La angustia es un mal innato del ser humano, es el saber que algo puede pasar, pero no conocer cuándo llegará. Es encontrarnos en un mundo de compendios amenazantes, de elementos temibles y a veces hasta dolosos. La angustia es, irremediablemente, darnos cuenta de nuestra efimeridad en este mundo.

En ese mismo mundo, tanto el trabajo social, como el biológico, siempre han sido el preservar a la especie, el luchar por no caer, por vencer los males que nos asechen, por protegernos, por procurarnos.

Es por ello que se están tomando medidas tajantes y directas para tratar los males que rondan a nuestro país, por ello el estadio no pudo gritar al ritmo del gol, por ello la afición no pudo viajar hasta el estadio y solo sufría frente al televisor:

Sufría ante las desconcentraciones de madrugada, ante los descuidos inoportunos y ante los yerros puntuales que acompañan la tónica de los últimos juegos necaxistas que, en ocasiones, han logrado venir del atrio más competente que tiene el club: entiéndanlos, ellos también fallan.

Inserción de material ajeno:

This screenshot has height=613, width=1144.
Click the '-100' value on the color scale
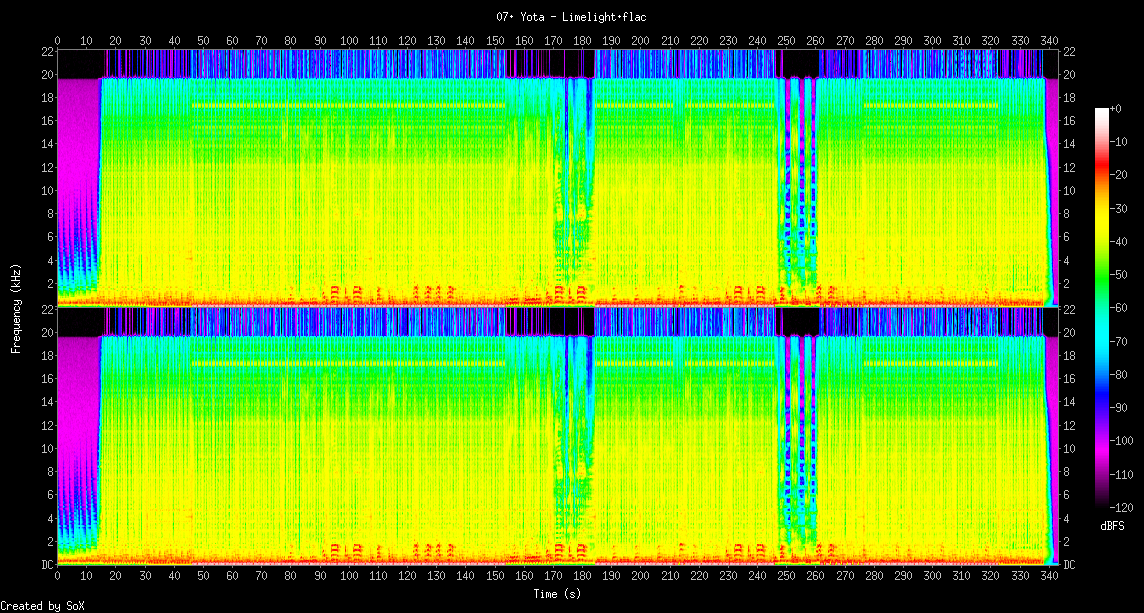pos(1122,441)
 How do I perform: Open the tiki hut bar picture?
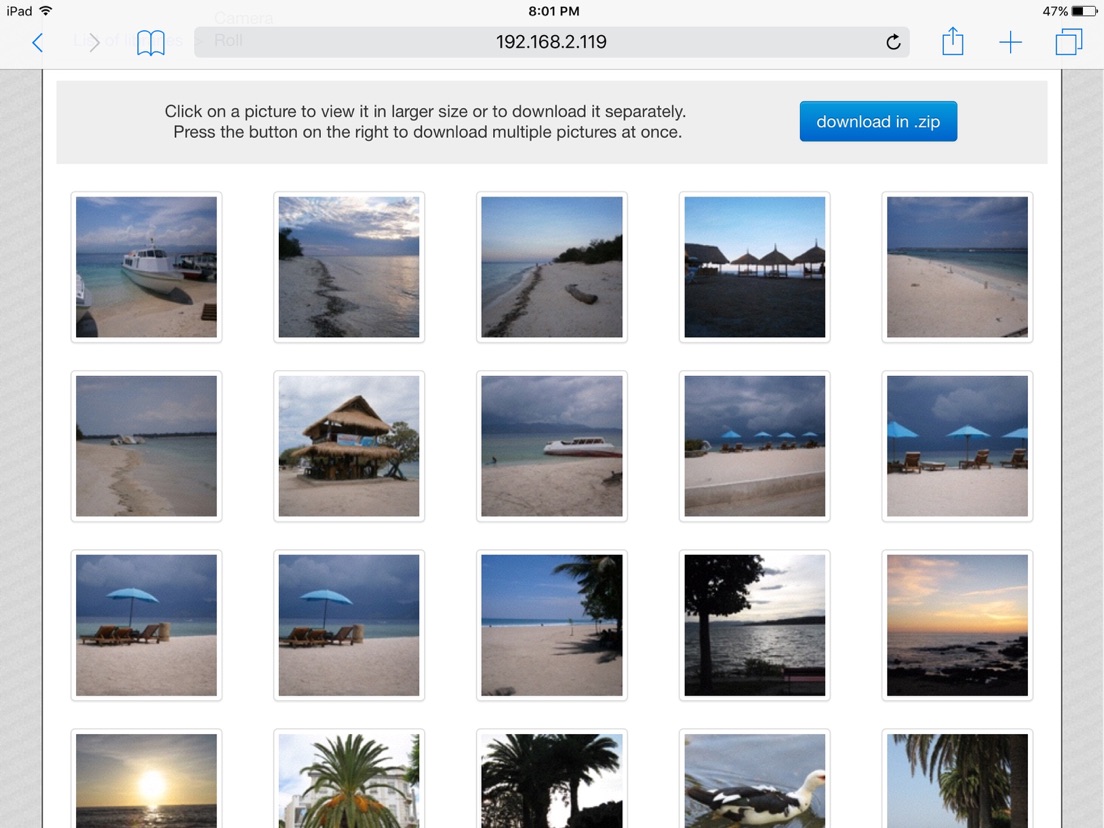(349, 446)
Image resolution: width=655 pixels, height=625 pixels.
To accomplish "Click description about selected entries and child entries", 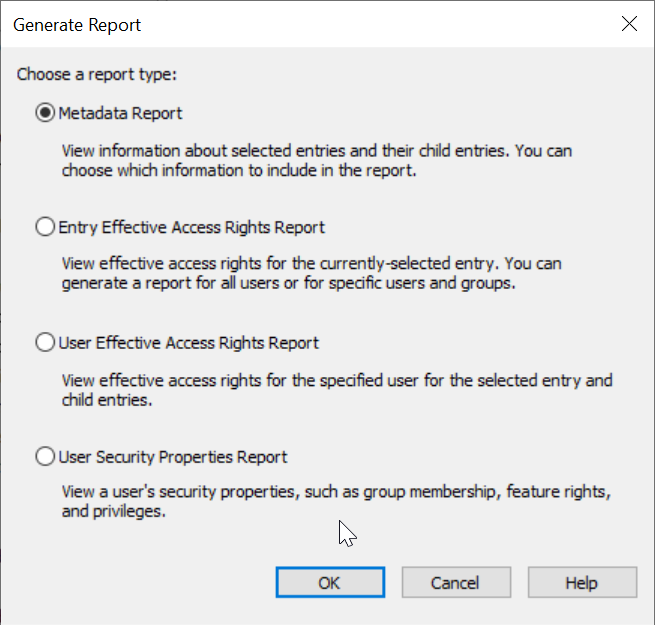I will [x=317, y=160].
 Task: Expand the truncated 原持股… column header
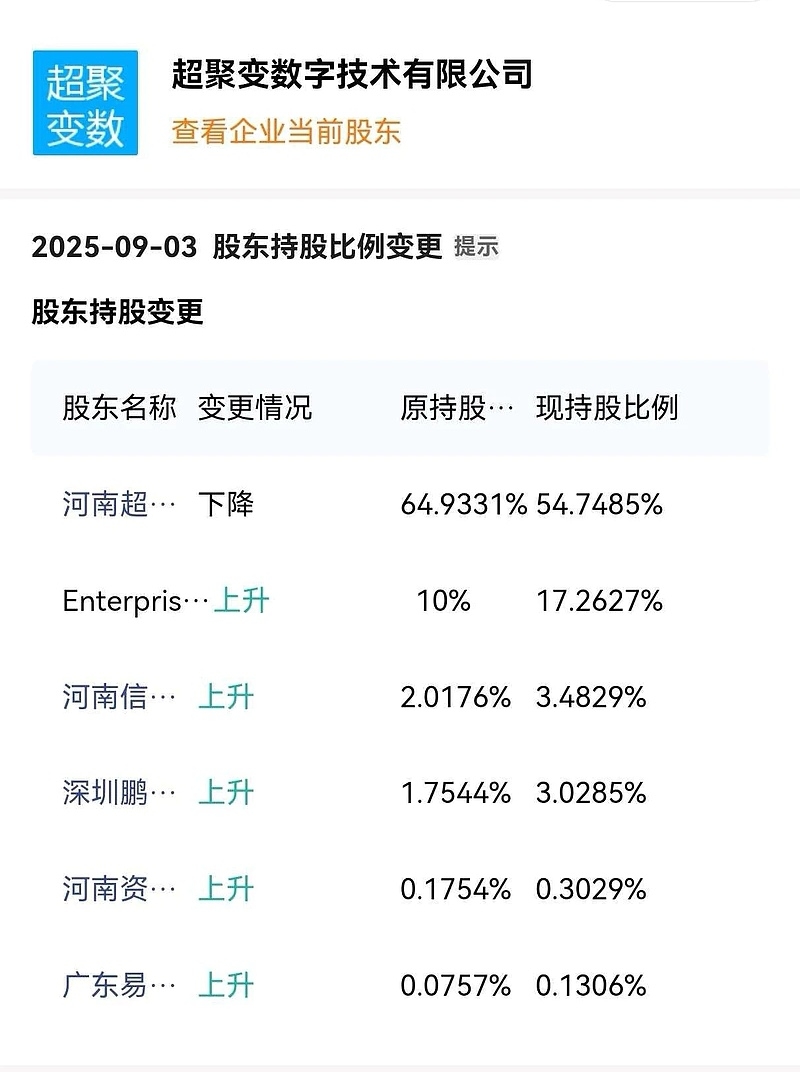[x=457, y=407]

A pesar de que el silbante les dio una segunda oportunidad, haciendo sonar la alarma de un nuevo desafío, no lo aprovecharon. A pesar de que un defensor rival pegó un grito de estimulación, tampoco lo escucharon. Los únicos gritos que se escuchaban eran los que venían desde la banca, literal, pero no hubo ninguno que aportara un cambio benéfico para lo que estaba sucediendo en el campo.

Al final, se cayó una vez más, alejándose la opción de una potencial clasificación; pero, para ser sinceros, lo más preocupante es el poco entendimiento del club, que se hace notar en los cambios recurrentes en la alineación titular.  

Es por eso que todos los aficionados, desde su casa, buscan resguardarse de un virus de origen chino, y de paso, aferrarse a otro virus que se les metió muy adentro, y que a pesar de toda la angustia que provoca, les sigue haciendo soñar: ese virus se llama Necaxa.